▸ **WORK TO BE COMPLETED**:
The data below is to be returned in full and exactly.

▸ **THE INPUT**:

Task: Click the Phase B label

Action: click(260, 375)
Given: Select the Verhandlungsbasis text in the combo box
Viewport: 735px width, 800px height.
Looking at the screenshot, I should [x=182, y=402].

▸ **EXERCISE ANSWER**:
Task: Click the Phase B label

Action: click(260, 375)
Given: Select the Verhandlungsbasis text in the combo box
Viewport: 735px width, 800px height.
Looking at the screenshot, I should [x=182, y=402].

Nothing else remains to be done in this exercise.